Variations caustiques sur Ibsen

Au Monnot, des variations caustiques, provocatrices et paradoxales de la troupe Zoukak autour de « Empereur et galiléen » d’Enrik Ibsen. Ce soir et demain, à ne pas rater.

Un théâtre dans le théâtre, une mise en abîme étourdissante. Photo Randa Mirza

Le dramaturge norvégien Henrik Ibsen l’aurait dit à Lugné Poe, son «homologue» français: «On ne comprend pas assez: un auteur de passion doit être joué avec passion.» Les membres de la troupe Zoukak l’ont bien compris, eux. Et c’est avec une grande, une belle passion communicative qu’ils ont fignolé Al-Youcana : tadrib 3ala el ta3a (Lucéna, entraînement à l’obédience), une sorte d’extrapolation, de variations expérimentales non dénuées de cocasseries, sur la monumentale diptyque d’Ibsen.

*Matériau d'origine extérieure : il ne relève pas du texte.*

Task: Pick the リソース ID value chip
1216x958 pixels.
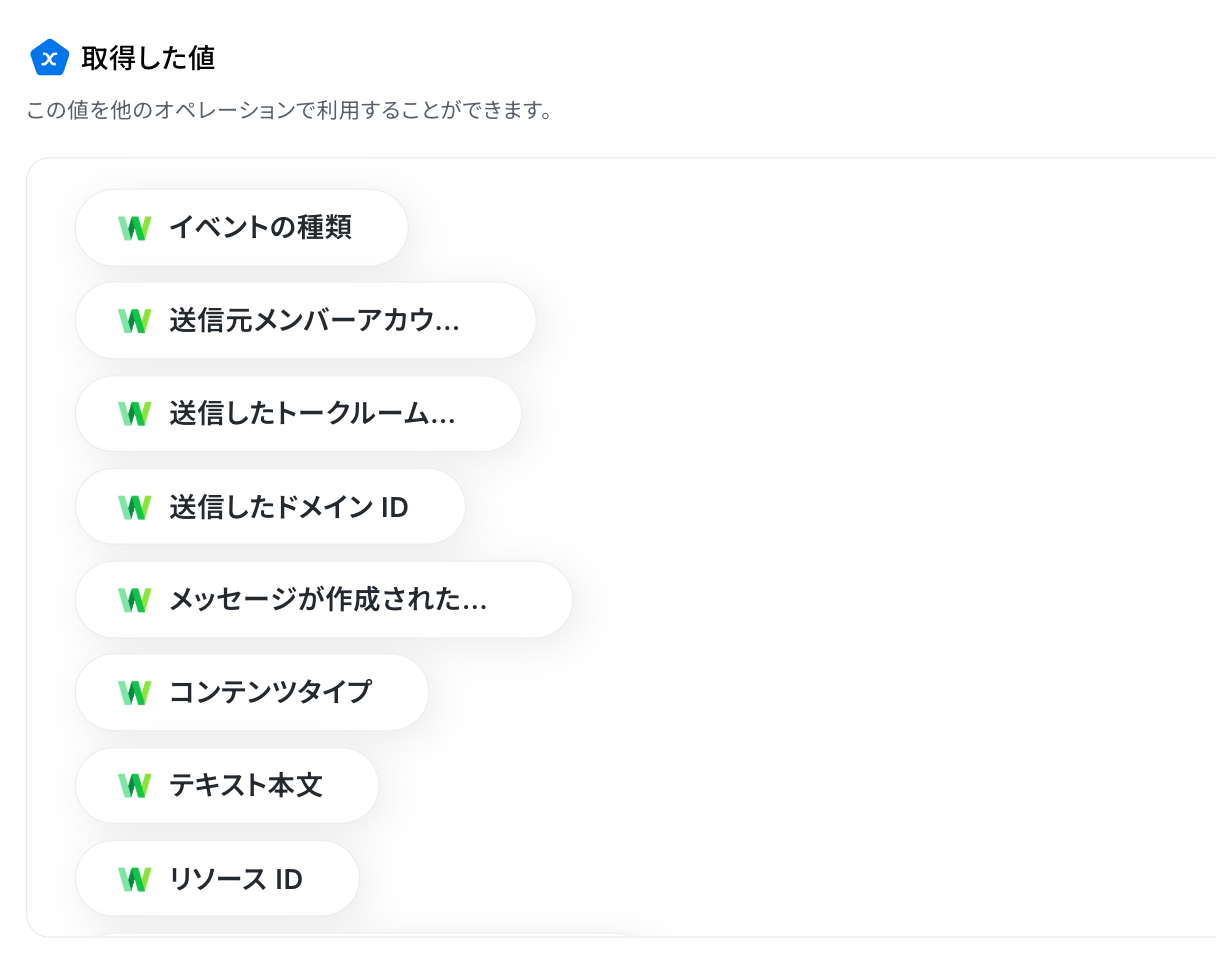Action: pyautogui.click(x=217, y=879)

Sur scène, le noyau zoukakien composé de Lamia Abi Azar, Hashem Adnane, Danya Hammoud, Maya Zbib, Junaid Sariedddine et Ali Chahrour. Mais aussi les membres de l’équipe technique qui sont hors des coulisses, sous les feux de la rampe, à changer les décors, habiller les personnages, s’occuper de la scénographie... Car Lucéna est une pièce gigogne : les comédiens y jouent une pièce de théâtre (Empereur et galiléen, en l’occurrence) à l’intérieur même de la pièce. Une sorte de fragment miniature qui fonctionne comme un miroir. Un double miroir si l’on veut puisque l’intrigue, qui questionne le modèle autoritaire gouvernant la religion, la société et le théâtre lui-même, reflète aussi la société dans laquelle nous vivons, les modèles de hiérarchie qui nous entourent et nous étouffent, nous soumettent à un entraînement constant à l’obéissance aveugle, à l’obédience sans appel, à la soumission totale. Cette rupture avec la scène conventionnelle, cette mise en abîme donnent un peu le vertige au spectateur, d’autant plus que le texte ibsénien est assez consistant. Mais le rire est là, grand sauveur du morne et du morose, du lourd et de l’indigeste. Que ce soit dans leurs postures imitant grotesquement celle des statues grecques ou dans l’élocution dramatique genre «théâtre antique», les acteurs tirent leur épingle du jeu, un jeu se voulant «amateur» mais qui est en réalité hautement « pensé » et «composé ». Mentions spéciales à: Junaid Sarieddine, illustrant l’âme dictatoriale d’un metteur en scène tyrannique, et au danseur Ali Chahrour, devenu ici une sorte de mannequin arpentant la scène comme on traverse un «catwalk», arborant l’un après l’autre une vingtaine de costumes allant de celui de l’empereur à celui de l’évêque, en passant par ceux de l’imam, du cheikh, du rabbin, du moine... suivez le regard. Qui atterrit sur un livre. Les acteurs tiennent tous un livre. De petit format, relié. À l’évidence ancien. C’est, disent-ils, le texte d’Ibsen. 

 

Pour rappel, signalons que cette pièce historique est construite autour du destin de l’empereur romain Julien – surnommé l’Apostat. Il s’agit d’un drame en deux parties de cinq actes. La première, «Apostasie de César», montre le jeune prince sur le chemin qui le mènera au trône impérial; dans la seconde, « Empereur Julien », nous suivons le nouveau souverain sur la voie qui le mène à la chute et à la mort. Les acteurs jouent donc des extraits de ce texte, d’une manière maladroite (c’est voulu), sous les directives du tyrannique metteur en scène. L’itinéraire de Julien, écartelé entre les valeurs d’un christianisme triomphant et celles d’un hellénisme finissant, ses convictions, ses engagements, ses certitudes et ses doutes, constitue la matière de cette étonnante et folle épopée historique. Zoukak s’est donc emparé là d’une œuvre à vocation universelle, à la croisée de l’histoire des civilisations et de ses idéologies, entre monothéisme et despotisme, sacralisation de l’écrit et liberté de pensée.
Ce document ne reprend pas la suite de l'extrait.